The search journal tracks every iteration, providing the LLM with a history of what has been tried and the results observed.

Search Modes

  • Boundary finding — "Find the maximum load scaling factor before infeasibility"
  • Scenario exploration — "What happens if generator at bus 189 trips offline?"
  • Optimization — "Minimize generation cost while keeping all voltages above 0.95 pu"
  • Multi-objective — "Minimize cost while keeping voltages above 0.95 pu and line loadings below 85%"
  • Stress testing — "Find the most critical N-1 contingencies by systematically testing line outages"
  • Analysis — "Report the top 5 most congested transmission lines"

Supported Applications

Application Description Status
OPFLOW AC Optimal Power Flow — full nonlinear OPF with voltage magnitudes, reactive power, and cost optimization ✅ Fully supported
DCOPFLOW DC Optimal Power Flow — linearized approximation using phase angles and active power only. Faster than OPFLOW, useful for screening and contingency ranking ✅ Fully supported
SCOPFLOW Security-Constrained OPF — finds a preventive dispatch that survives all contingencies in a .cont file.
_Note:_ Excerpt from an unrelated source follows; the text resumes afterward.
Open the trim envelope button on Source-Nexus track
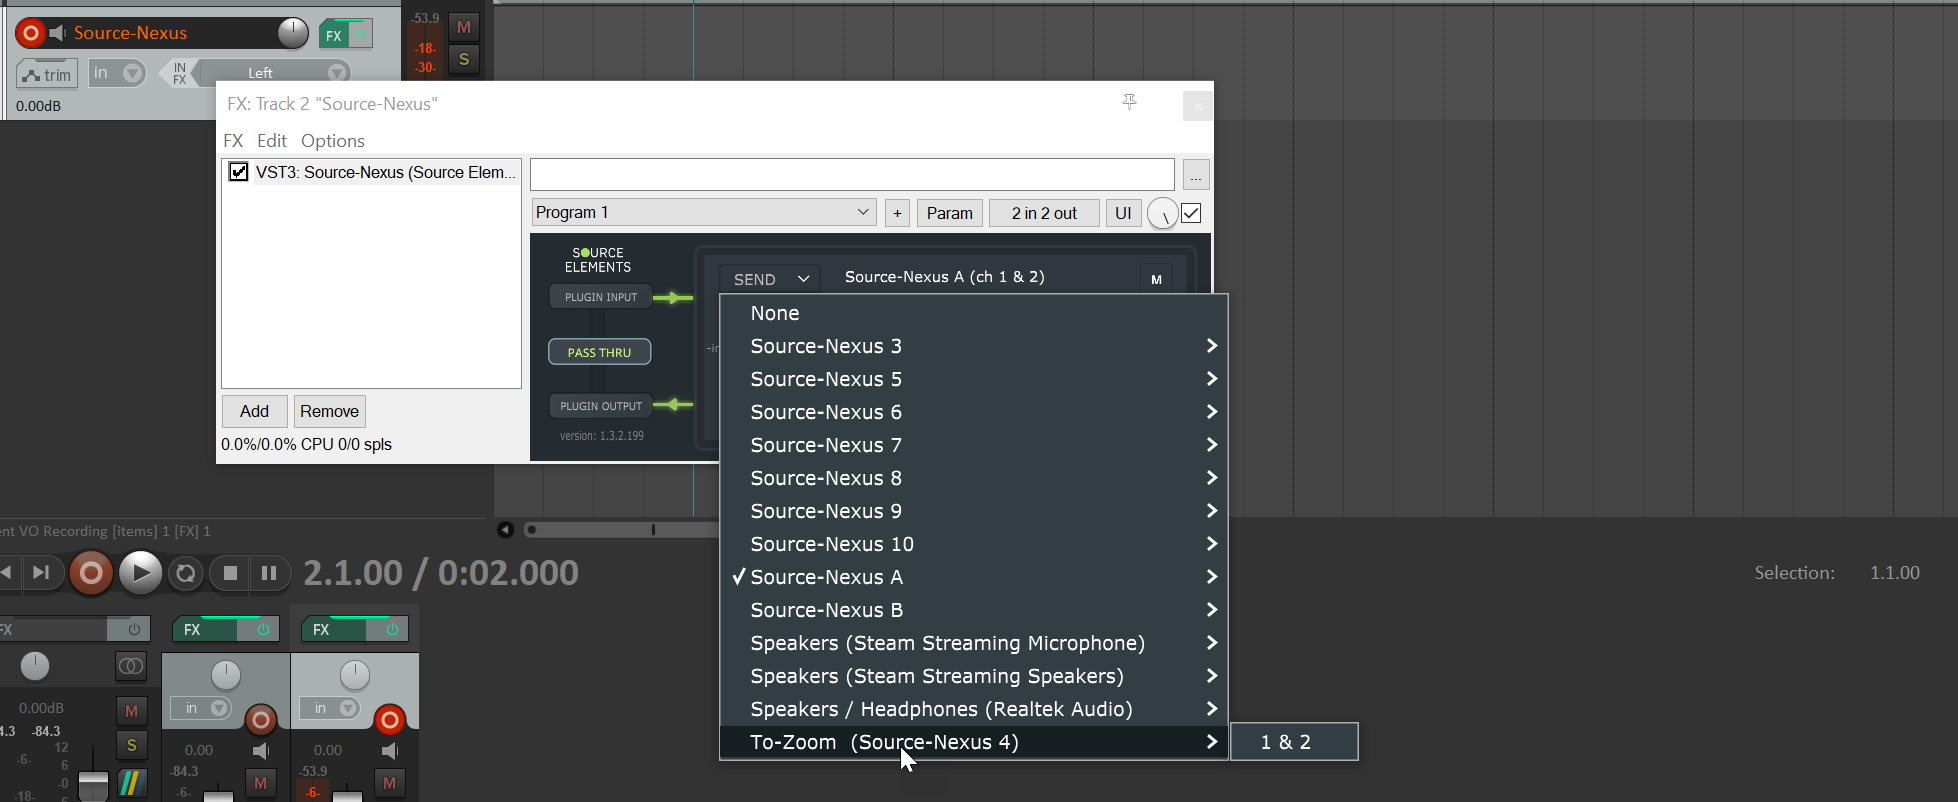The image size is (1958, 802). click(47, 75)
Requires a contingency file ✅ Fully supported
TCOPFLOW Multi-Period OPF — time-coupled optimization with generator ramp constraints and load profiles. Requires P and Q load profile CSV files ✅ Fully supported
SOPFLOW Stochastic OPF — two-stage optimization with wind generation scenarios. Requires a scenario CSV file and a network file with wind generators ✅ Fully supported
PFLOW Power Flow — no optimization, LLM performs the search directly Planned (Phase 4)

DCOPFLOW vs OPFLOW

DCOPFLOW uses the DC power flow approximation:

  • All bus voltages are fixed at 1.0 pu — voltage magnitude is not an optimization variable
  • Reactive power (Q) is ignored — only active power (P) is optimized
  • Simulations run significantly faster (typically 10-50x) than full AC OPF
  • Voltage-related commands (set_gen_voltage, set_bus_vlimits, set_all_bus_vlimits) are automatically skipped with a warning
  • Best suited for: fast screening, load scaling studies, contingency ranking, active power market analysis

Select the application via CLI (--app dcopflow) or in the launcher GUI dropdown.
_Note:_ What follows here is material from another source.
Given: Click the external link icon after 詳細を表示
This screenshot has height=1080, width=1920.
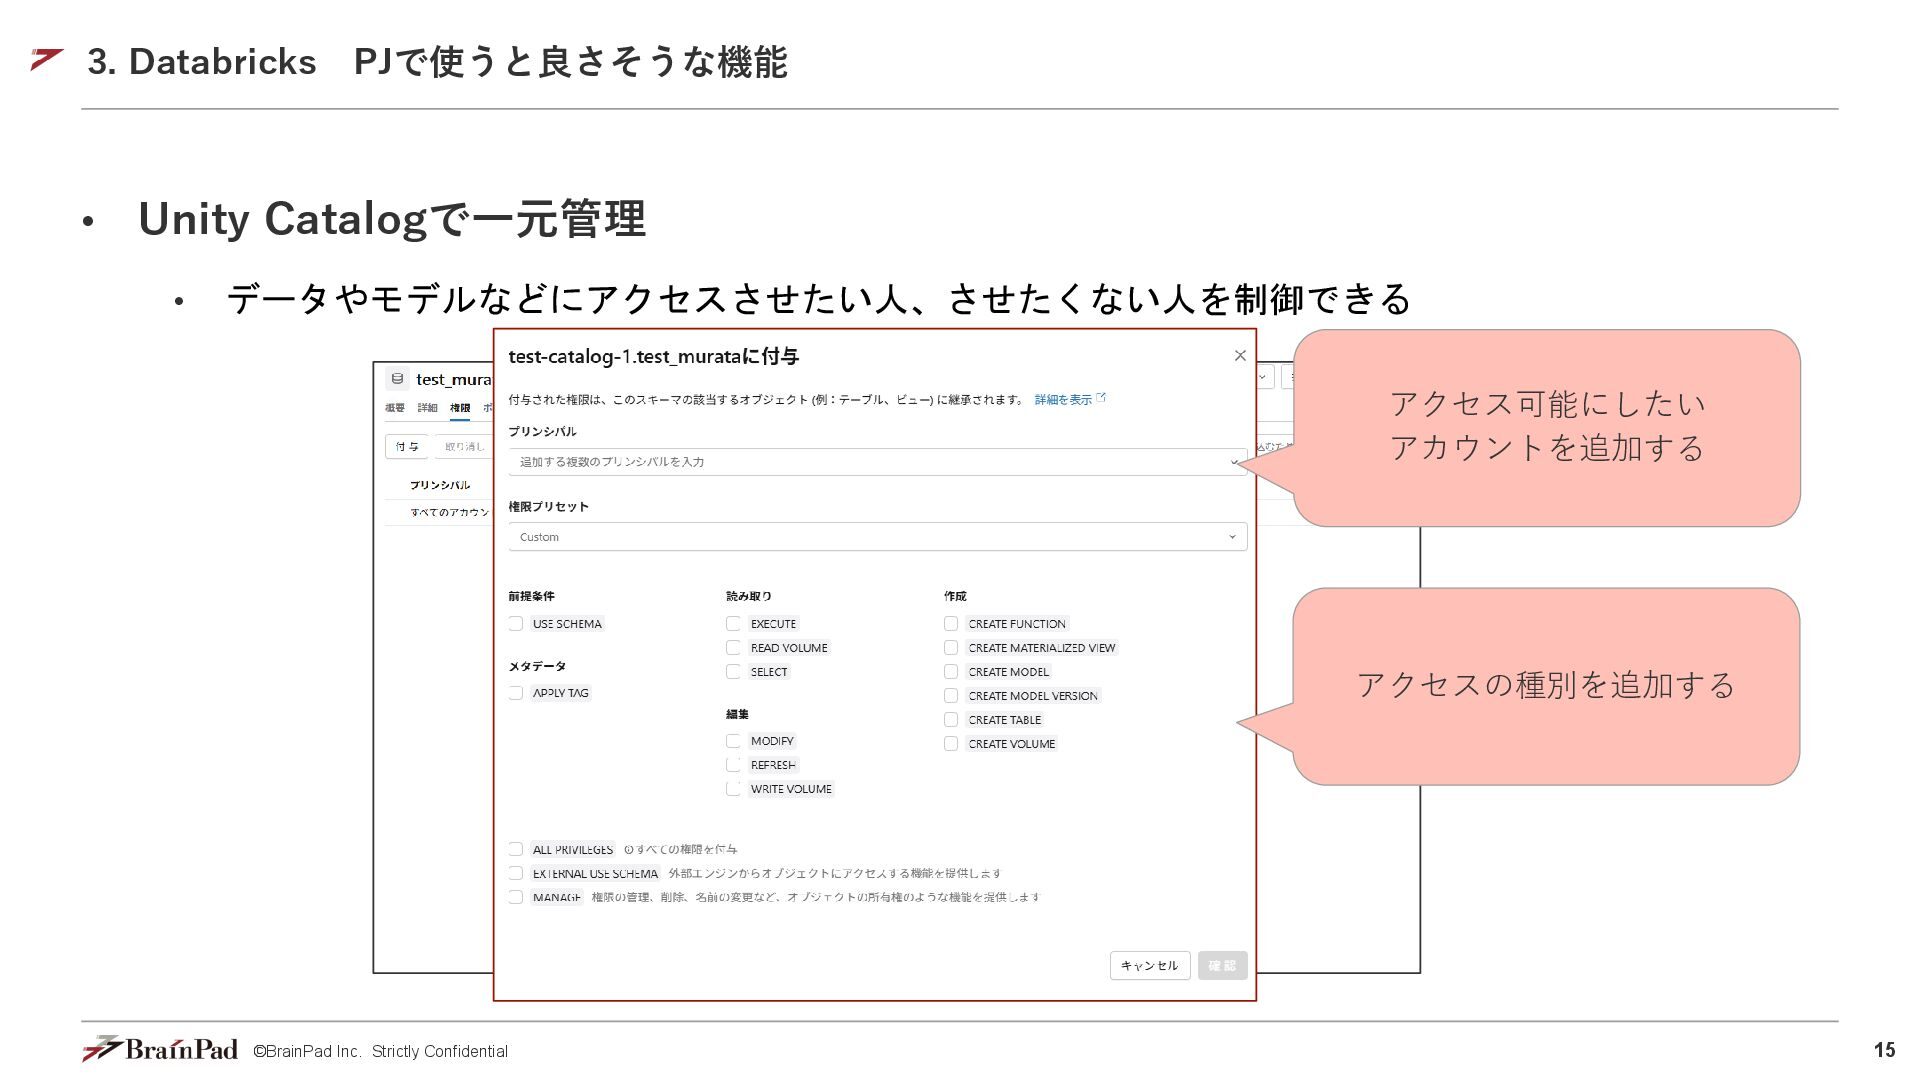Looking at the screenshot, I should click(1101, 398).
SCOPFLOW (Security-Constrained OPF)

SCOPFLOW optimizes the base case dispatch so that the network remains feasible even if any contingency in the contingency file occurs:

  • Requires a .cont contingency file listing branch and generator outages
  • The cost is typically higher than unconstrained OPFLOW — this "security premium" is the price of reliability
  • Results show the base case operating point (the preventive dispatch), not individual contingency outcomes
  • All OPFLOW commands work with SCOPFLOW (voltage control, load scaling, generator dispatch, etc.)
  • Branch status commands (set_branch_status) permanently modify the topology — they do NOT simulate contingencies (the .cont file handles that)

Select via CLI (--app scopflow --ctgc data/case_ACTIVSg200.cont) or in the launcher GUI (application dropdown + contingency file selector).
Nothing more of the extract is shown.